Plater began work on The Beiderbecke Connection, the third part of the trilogy, in late 1987. At the conclusion of The Beiderbecke Tapes Jill had discovered that she was pregnant with Trevor's child. The new serial would pick up six to nine months after the birth of their child. The presence of the baby was a restricting factor on the plot; hence the introduction of the character of Yvonne, who would mind the child while Trevor and Jill went about their adventures. The plot this time called for Trevor and Jill to look after "Ivan", apparently a refugee, for Big Al and Little Norm. Plater originally intended that Trevor and Jill would have to keep Ivan hidden from his pursuers by means of different disguises and cover stories – for example, one scene called for him to pose as a school inspector – but this was dropped.

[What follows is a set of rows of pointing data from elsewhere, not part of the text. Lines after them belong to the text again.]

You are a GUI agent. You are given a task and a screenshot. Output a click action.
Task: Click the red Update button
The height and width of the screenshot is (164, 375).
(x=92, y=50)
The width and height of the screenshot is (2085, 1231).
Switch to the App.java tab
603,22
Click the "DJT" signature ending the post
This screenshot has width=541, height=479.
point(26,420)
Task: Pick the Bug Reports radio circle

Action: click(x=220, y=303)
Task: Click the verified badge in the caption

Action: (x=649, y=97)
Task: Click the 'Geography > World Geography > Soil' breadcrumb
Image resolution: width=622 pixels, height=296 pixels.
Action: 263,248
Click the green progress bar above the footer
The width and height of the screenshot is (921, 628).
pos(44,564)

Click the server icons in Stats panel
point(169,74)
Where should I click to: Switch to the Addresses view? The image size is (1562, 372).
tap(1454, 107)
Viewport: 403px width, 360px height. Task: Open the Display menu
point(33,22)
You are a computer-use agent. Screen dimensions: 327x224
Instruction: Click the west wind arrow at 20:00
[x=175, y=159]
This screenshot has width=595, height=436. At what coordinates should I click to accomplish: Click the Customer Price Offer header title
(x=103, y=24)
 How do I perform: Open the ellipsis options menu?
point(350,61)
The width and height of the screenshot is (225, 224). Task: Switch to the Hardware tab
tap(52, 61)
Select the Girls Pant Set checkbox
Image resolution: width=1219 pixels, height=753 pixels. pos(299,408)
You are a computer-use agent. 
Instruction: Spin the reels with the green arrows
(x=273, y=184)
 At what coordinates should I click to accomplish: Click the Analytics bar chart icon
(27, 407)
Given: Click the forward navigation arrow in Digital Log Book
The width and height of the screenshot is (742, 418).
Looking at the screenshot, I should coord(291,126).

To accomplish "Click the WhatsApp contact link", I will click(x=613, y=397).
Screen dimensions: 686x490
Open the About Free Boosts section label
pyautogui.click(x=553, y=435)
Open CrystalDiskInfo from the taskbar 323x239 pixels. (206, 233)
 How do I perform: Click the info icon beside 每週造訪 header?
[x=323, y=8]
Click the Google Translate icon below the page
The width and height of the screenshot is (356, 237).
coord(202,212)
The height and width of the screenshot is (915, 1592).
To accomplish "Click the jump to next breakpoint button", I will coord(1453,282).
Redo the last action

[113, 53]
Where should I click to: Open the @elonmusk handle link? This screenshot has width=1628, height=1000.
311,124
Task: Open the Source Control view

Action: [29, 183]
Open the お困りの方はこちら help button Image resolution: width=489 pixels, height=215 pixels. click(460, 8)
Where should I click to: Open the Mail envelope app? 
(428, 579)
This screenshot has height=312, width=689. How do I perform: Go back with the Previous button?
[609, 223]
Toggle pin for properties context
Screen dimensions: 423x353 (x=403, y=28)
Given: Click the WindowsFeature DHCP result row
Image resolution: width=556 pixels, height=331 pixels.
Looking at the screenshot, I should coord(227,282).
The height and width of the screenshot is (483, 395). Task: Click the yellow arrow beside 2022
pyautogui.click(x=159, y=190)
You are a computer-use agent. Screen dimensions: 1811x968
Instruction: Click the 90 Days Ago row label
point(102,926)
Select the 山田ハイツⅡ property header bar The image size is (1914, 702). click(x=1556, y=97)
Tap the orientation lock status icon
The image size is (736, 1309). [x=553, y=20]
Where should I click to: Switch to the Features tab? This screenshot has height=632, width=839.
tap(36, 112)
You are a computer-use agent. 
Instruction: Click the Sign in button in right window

A subplot concerned the challenges of teaching in the face of budget cuts that meant the necessary books and materials were not available. In this respect, Plater sought to ask the question, "If education is a universal right, if you are deprived of that by people in authority, how do you think you will resolve that?".

One major change to the production team was that David Cunliffe had by this stage moved on from YTV. He was replaced by Keith Richardson, best known as the producer of the thriller serial Harry's Game (1982). The Beiderbecke Connection was broadcast in four parts in November and December 1988 and averaged 8.8 million viewers over its run.

Frank Ricotti was again nominated and this time won the 1988 BAFTA Award for Original Television Music for The Beiderbecke Connection.

==Home media==
All three series are available as individual DVD releases, as a boxed set, The Beiderbecke Trilogy, and as a boxed set Beiderbecke Trilogy 21st Anniversary Edition (containing The Beiderbecke Trilogy plus Get Lost!, cast interviews, CD soundtrack and collectors booklet), released on Region 2.

==In other media==
The stories were also published as books by Alan Plater. The book of The Beiderbecke Affair was written after the TV series was made. The other two books were written before the TV shows were made and contain an earlier version of the stories. All three were later compiled into a single, omnibus edition.

Music from all three series (seasons), played by the Frank Ricotti All Stars, featuring Kenny Baker, was released as The Beiderbecke Collection on CD, LP and cassette by Dormouse Records. (The CD was re-issued with the re-issued 21st anniversary DVD set.)